“There is a positively fascinating article on death certificates in the April 7th issue of the New Yorker,” wrote Lisa Carlson* in a 2014 note to FCA’s email-based discussion list. 

“The author, Kathryn Schulz, begins with the history, the early ‘Bills of Mortality.’ In England in the 17th and 18th century, one might die of Cramp and of Itch, of Lethargy, the King’s Evil, or succumb to Overjoy. In modern times with little or no training and resident doctors filling out the paperwork for patients they may never have seen pre-mortem, one doctor confessed that death certificates were often a work of ‘fiction.’ “

Lisa continued, “When my uncle Henry died, I demanded that the death certificate be corrected from ‘schizophrenia’ to ‘pulmonary malfunction’ or something like that as the primary cause of death. Crazy by itself doesn’t kill people, only the choices they might make. My uncle was 86 when he died in failing health.” 

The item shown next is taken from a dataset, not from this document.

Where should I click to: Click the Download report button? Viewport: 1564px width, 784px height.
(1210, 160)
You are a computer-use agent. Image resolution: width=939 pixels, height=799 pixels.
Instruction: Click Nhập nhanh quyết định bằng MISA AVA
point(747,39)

“With people living longer, there very well may be multiple contributing factors. Which one or ones does a doctor choose? Why is this important? Because research money is turned loose based on death certificate data,” says Lisa.

*Lisa Carlson is former Executive Director of the Funeral Consumers Alliance, founder of the Funeral Ethics Organization, and co-author (with Joshua Slocum) of the 2011 book Final Rights: Reclaiming the American Way of Death.